(Collected data)
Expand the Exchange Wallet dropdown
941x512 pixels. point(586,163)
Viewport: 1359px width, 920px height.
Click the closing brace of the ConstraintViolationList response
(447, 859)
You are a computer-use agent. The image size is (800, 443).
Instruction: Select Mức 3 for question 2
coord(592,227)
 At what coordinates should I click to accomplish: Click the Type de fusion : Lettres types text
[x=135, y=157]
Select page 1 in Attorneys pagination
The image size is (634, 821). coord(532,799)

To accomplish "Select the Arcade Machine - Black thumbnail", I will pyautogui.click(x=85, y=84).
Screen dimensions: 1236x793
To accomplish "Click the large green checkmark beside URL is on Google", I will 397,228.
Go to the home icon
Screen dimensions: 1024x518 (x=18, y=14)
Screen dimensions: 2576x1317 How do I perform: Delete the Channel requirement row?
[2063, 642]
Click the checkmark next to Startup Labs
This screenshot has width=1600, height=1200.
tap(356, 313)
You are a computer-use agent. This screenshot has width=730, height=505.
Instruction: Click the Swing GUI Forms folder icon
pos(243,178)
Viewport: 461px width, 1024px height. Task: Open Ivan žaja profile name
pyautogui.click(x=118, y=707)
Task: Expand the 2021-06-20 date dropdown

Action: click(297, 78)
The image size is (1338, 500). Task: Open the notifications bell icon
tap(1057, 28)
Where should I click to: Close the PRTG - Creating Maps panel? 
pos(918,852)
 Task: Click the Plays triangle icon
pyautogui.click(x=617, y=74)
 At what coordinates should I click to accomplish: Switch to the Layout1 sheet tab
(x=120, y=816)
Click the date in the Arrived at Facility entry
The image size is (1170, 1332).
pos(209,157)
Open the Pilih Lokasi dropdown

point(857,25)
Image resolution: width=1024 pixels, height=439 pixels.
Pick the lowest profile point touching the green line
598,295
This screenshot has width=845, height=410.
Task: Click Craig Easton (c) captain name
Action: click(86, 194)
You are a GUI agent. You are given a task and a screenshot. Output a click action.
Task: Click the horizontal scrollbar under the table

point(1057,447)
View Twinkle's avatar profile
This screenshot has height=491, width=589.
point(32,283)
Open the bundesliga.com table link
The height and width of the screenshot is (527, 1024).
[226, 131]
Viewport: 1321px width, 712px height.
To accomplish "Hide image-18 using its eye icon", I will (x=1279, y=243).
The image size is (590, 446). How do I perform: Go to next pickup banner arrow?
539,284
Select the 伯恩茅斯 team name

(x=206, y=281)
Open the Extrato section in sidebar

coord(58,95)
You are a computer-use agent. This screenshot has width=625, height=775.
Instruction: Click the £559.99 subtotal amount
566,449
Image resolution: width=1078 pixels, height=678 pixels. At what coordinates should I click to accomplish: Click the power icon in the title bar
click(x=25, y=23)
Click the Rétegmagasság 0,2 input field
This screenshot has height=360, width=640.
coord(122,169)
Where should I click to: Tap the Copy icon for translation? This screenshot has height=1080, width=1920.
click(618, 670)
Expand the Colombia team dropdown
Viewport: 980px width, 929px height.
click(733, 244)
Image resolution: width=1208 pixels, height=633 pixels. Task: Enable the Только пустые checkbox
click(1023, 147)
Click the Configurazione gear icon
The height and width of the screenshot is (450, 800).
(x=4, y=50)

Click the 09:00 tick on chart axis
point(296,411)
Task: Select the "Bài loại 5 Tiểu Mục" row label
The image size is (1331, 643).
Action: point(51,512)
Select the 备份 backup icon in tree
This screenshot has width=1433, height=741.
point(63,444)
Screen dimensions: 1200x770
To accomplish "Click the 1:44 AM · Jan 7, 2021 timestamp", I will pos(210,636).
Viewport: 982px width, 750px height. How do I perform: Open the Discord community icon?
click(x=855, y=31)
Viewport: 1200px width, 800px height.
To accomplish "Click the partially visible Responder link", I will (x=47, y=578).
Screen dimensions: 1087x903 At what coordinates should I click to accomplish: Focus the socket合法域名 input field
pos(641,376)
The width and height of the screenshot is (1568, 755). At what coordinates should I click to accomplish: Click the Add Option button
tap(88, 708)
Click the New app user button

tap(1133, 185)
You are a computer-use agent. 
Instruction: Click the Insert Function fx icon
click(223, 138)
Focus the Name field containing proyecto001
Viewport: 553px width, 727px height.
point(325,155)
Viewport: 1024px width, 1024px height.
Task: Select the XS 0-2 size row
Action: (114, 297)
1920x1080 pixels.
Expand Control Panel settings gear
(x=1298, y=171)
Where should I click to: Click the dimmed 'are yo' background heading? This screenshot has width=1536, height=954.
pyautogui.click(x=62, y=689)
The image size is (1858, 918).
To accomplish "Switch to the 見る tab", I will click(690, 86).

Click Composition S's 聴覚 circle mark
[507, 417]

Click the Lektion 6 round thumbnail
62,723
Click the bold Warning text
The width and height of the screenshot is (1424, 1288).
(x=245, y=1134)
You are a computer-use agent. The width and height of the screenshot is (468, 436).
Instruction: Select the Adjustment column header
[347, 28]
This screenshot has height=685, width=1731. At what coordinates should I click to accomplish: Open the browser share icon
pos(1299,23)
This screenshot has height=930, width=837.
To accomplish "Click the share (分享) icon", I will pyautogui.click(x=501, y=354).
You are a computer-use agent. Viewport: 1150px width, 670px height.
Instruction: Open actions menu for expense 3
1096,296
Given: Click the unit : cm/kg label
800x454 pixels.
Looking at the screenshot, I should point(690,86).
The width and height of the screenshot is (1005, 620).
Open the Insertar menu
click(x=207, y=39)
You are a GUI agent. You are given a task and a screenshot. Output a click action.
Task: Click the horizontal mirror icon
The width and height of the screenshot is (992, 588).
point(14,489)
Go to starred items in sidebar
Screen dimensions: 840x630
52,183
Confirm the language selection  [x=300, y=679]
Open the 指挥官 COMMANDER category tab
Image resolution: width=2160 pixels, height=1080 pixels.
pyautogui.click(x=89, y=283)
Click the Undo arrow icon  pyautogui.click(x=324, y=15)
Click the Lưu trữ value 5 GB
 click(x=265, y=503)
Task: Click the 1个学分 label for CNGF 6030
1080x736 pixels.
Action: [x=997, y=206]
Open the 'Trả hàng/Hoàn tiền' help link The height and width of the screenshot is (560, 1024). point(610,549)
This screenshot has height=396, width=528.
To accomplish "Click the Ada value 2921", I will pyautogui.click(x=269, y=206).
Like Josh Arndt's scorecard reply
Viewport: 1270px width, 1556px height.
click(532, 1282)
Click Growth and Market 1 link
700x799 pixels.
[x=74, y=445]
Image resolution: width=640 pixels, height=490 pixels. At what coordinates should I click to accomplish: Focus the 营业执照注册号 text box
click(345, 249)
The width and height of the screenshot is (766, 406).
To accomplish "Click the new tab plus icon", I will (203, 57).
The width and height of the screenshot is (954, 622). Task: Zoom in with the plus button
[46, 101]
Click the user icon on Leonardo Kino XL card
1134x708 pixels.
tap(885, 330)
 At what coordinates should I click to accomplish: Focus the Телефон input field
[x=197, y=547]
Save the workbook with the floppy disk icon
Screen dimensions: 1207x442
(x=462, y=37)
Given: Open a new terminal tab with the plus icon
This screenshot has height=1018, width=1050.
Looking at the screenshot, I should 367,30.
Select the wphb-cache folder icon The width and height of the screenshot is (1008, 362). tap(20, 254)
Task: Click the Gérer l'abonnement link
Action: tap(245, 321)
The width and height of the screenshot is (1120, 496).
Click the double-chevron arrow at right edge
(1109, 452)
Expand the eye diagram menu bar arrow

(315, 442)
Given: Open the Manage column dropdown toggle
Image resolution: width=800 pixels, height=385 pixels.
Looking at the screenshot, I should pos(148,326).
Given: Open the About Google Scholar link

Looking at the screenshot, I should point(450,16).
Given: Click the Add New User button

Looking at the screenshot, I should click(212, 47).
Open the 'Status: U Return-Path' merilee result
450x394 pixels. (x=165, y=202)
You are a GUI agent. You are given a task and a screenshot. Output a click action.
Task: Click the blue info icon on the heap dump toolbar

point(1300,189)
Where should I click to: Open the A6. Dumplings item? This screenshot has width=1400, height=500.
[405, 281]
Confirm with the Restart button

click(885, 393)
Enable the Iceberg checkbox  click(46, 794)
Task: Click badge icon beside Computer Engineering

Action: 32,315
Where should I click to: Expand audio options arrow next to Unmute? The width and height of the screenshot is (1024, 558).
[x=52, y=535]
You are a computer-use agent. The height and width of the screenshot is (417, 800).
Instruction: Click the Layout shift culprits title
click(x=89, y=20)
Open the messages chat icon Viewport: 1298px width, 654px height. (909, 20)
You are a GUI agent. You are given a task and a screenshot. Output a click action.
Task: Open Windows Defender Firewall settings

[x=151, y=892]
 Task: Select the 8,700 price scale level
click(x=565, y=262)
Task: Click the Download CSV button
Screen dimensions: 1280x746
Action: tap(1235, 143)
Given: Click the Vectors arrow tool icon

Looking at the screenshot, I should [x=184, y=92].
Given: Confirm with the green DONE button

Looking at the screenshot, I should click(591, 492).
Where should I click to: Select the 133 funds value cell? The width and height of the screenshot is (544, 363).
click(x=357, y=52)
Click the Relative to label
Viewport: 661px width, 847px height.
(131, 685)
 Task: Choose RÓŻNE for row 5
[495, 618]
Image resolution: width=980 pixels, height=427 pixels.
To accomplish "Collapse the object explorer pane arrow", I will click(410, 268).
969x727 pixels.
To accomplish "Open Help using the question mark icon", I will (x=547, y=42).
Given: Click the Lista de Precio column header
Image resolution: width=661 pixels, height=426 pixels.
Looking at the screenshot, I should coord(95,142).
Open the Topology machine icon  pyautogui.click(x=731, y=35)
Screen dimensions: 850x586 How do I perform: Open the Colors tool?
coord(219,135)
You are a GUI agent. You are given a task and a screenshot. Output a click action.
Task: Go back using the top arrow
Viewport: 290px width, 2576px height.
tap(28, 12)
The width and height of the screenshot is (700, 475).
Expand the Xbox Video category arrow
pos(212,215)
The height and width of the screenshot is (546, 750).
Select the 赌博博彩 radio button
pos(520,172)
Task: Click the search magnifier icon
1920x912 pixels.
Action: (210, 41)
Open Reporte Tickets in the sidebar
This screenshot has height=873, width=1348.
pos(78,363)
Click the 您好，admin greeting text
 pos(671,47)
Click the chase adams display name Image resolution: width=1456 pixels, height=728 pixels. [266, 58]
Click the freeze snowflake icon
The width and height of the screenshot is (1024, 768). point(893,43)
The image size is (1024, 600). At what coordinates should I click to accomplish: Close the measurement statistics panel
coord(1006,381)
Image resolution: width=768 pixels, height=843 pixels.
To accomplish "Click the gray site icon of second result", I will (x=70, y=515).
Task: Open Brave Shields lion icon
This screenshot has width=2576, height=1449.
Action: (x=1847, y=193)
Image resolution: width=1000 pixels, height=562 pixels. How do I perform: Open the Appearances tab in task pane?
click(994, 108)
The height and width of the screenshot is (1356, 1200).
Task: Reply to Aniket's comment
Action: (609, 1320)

== Problem statement ==
Would you please copy exactly the part of the entries above that begins at the line containing "The image size is (1331, 643)." and ends at the line containing "Focus the Name field containing proyecto001", both lines included?

== Exercise solution ==
The image size is (1331, 643).
Action: point(51,512)
Select the 备份 backup icon in tree
This screenshot has width=1433, height=741.
point(63,444)
Screen dimensions: 1200x770
To accomplish "Click the 1:44 AM · Jan 7, 2021 timestamp", I will pos(210,636).
Viewport: 982px width, 750px height. How do I perform: Open the Discord community icon?
click(x=855, y=31)
Viewport: 1200px width, 800px height.
To accomplish "Click the partially visible Responder link", I will (x=47, y=578).
Screen dimensions: 1087x903 At what coordinates should I click to accomplish: Focus the socket合法域名 input field
pos(641,376)
The width and height of the screenshot is (1568, 755). At what coordinates should I click to accomplish: Click the Add Option button
tap(88, 708)
Click the New app user button

tap(1133, 185)
You are a computer-use agent. 
Instruction: Click the Insert Function fx icon
click(223, 138)
Focus the Name field containing proyecto001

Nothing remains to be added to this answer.